Since the Admiralty Courts, which tried cases of piracy, were doubtful if their jurisdiction extended to the land, convicted pirates were hanged between the lines of high tide and low. Quelch and five of his shipmates paid the penalty on a scaffold that was set up on the beach where the children of Boston now splash about in the waters of Charles River at North End Park. A big crowd looked down upon the scene from Copps Hill and another looked up at it from more than 100 boats that thronged the river. In one of the craft, Rev Dr. Cotton Mather balanced himself in prayer. Such a scream was let out by the women when the trap was sprung that Mrs Sewell heard it in her garden a mile away, as Judge Sewall tells us in his diary.

Even that spectacle was not enough to satisfy the stern purpose of the law to make an example of the six men. Their bodies were hanged again in chains and left hanging on a gibbet in Boston Harbor year after year.

With merchants and people generally, all up and down the coast of the colonies, willing to break England's restrictions on Colonial commerce, buy cheap and no questions asked, there were men enough who saw no harm in taking a turn at piracy when honest employment lagged. Even women were lured into the exciting sport beneath the black flag.
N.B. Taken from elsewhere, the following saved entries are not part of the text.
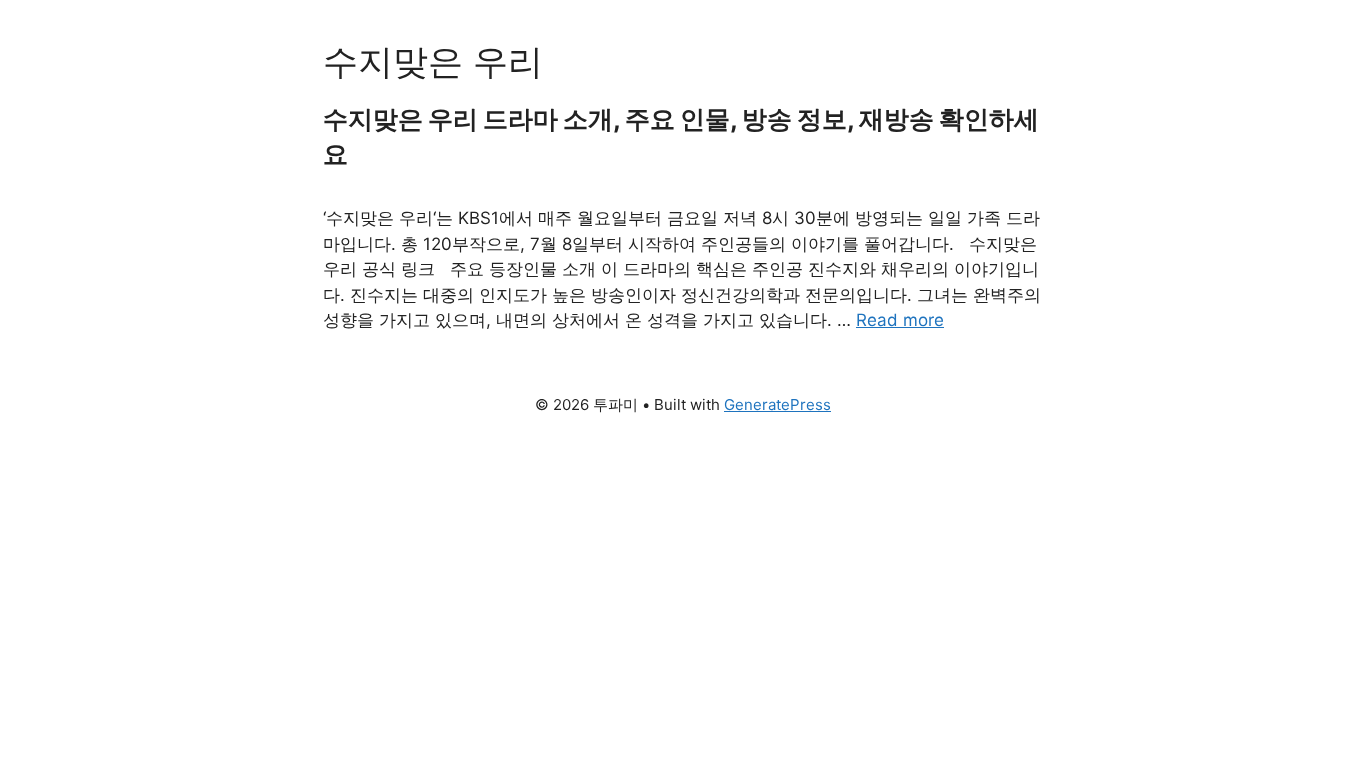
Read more (900, 320)
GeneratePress (777, 404)
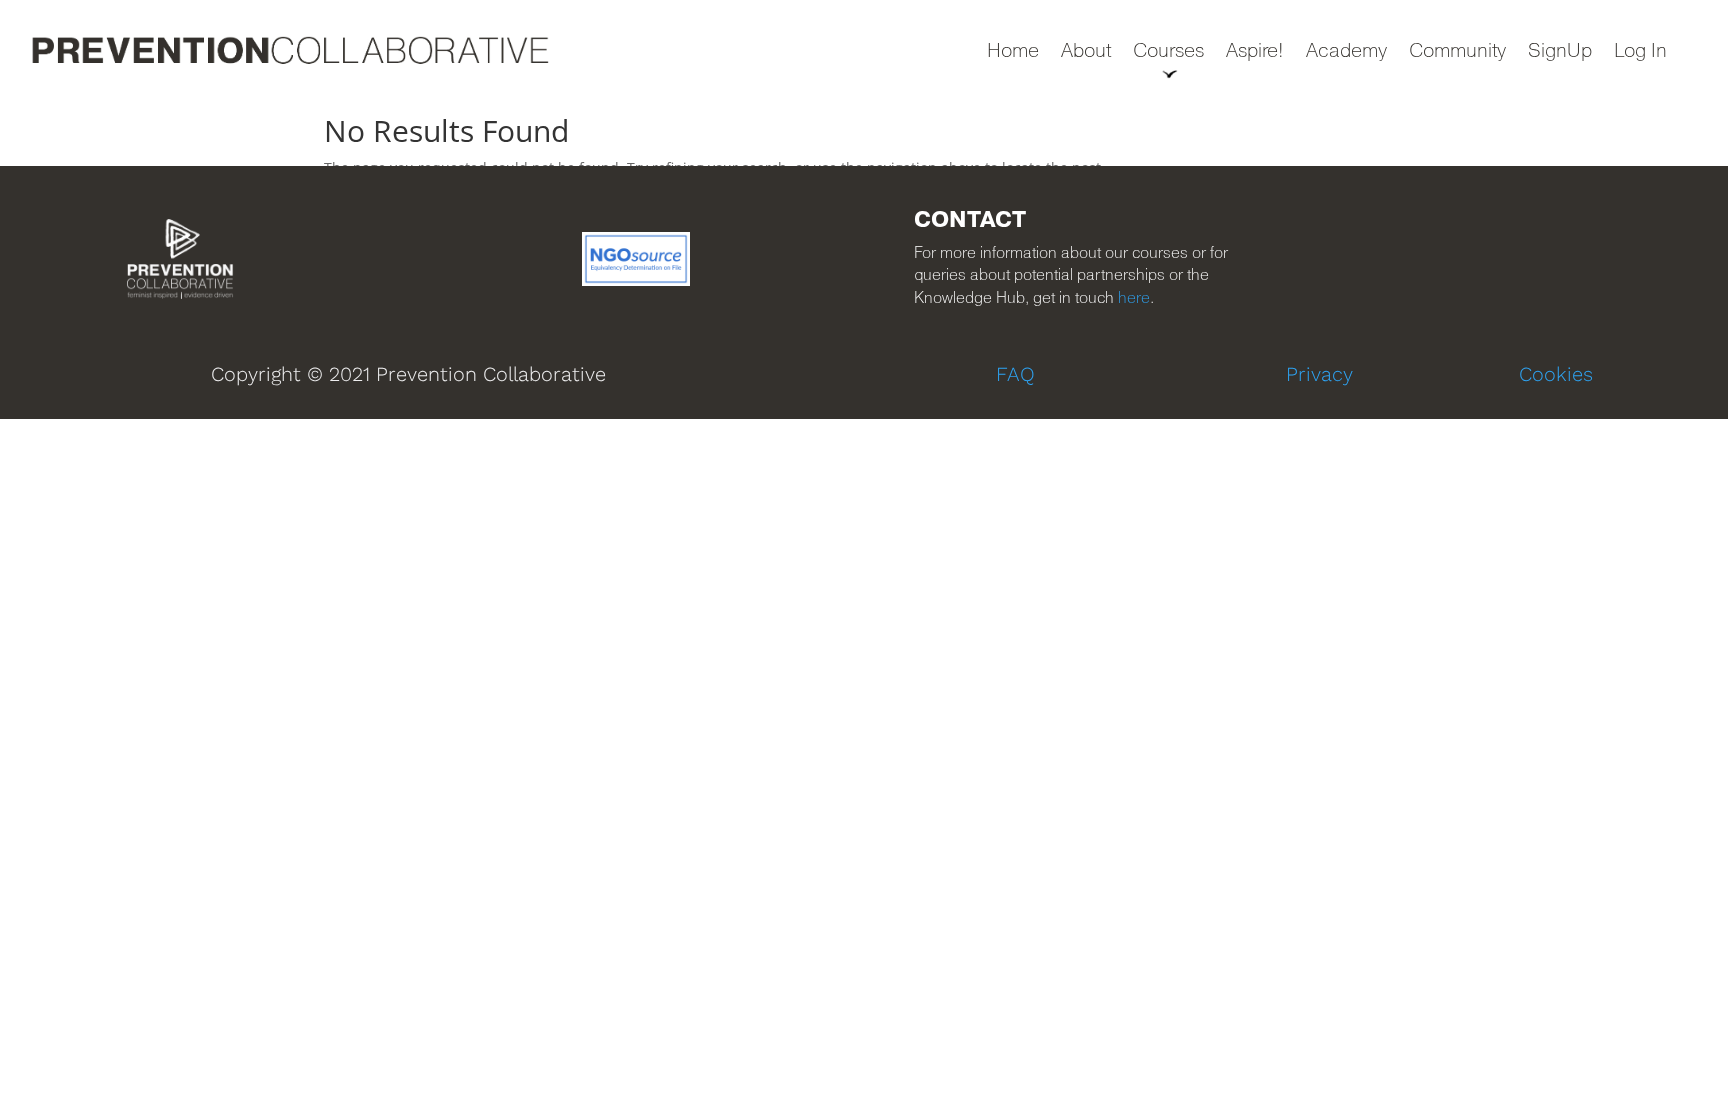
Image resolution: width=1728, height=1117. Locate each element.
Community (1457, 52)
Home (1013, 52)
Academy (1346, 52)
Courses (1168, 52)
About (1086, 52)
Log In (1640, 52)
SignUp (1560, 52)
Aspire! (1255, 52)
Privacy (1319, 374)
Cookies (1556, 374)
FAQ (1015, 374)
An English girl, Mary Reed, who was suckled on the bosom of the deep and cradled on the rolling wave, put on boys' clothes and went to sea. Captured by pirates, she gladly signed up with them and fell in love with Anne Bonney, daughter of a South Carolina lawyer. The well-met pair, arrayed with cutlasses buckled about their waists and pistols sticking through their sashes could board a prize, make a captive walk the plank and hold their own generally in the mob of roaring cutthroats.

The true stage pirate of the American waters was Edward Teach, or Blackbeard. The long beard that he grew almost up to his eyes and wove into many braids tied with fancy ribbons made prizes of the hearts of 14 women who disputed the title of wife. After he had been the bogy man of the Southern colonists for two years or so, a young lieutenant of the British Navy overhauled him off the North Carolina shore and brought in the ogre's head hanging from the end of his bowsprit, along with 13 live captives, who soon were hanging on a gallows.

Rhode Island even beat that record. After she had long been taunted with her hospitality to the sailors of low, rakish craft, the little colony cleared her skirts by marching 26 pirates to the gallows at once, where they were hanged under their own black flag with its death's head and hour glass, its dart and bleeding heart.

Piracy had come to be looked upon as "bad for business." Royal Governors no longer dared openly to sell passes to pirates. Financiers ceased to take a flier under the Jolly Roger. The ocean was becoming a safer but duller highway.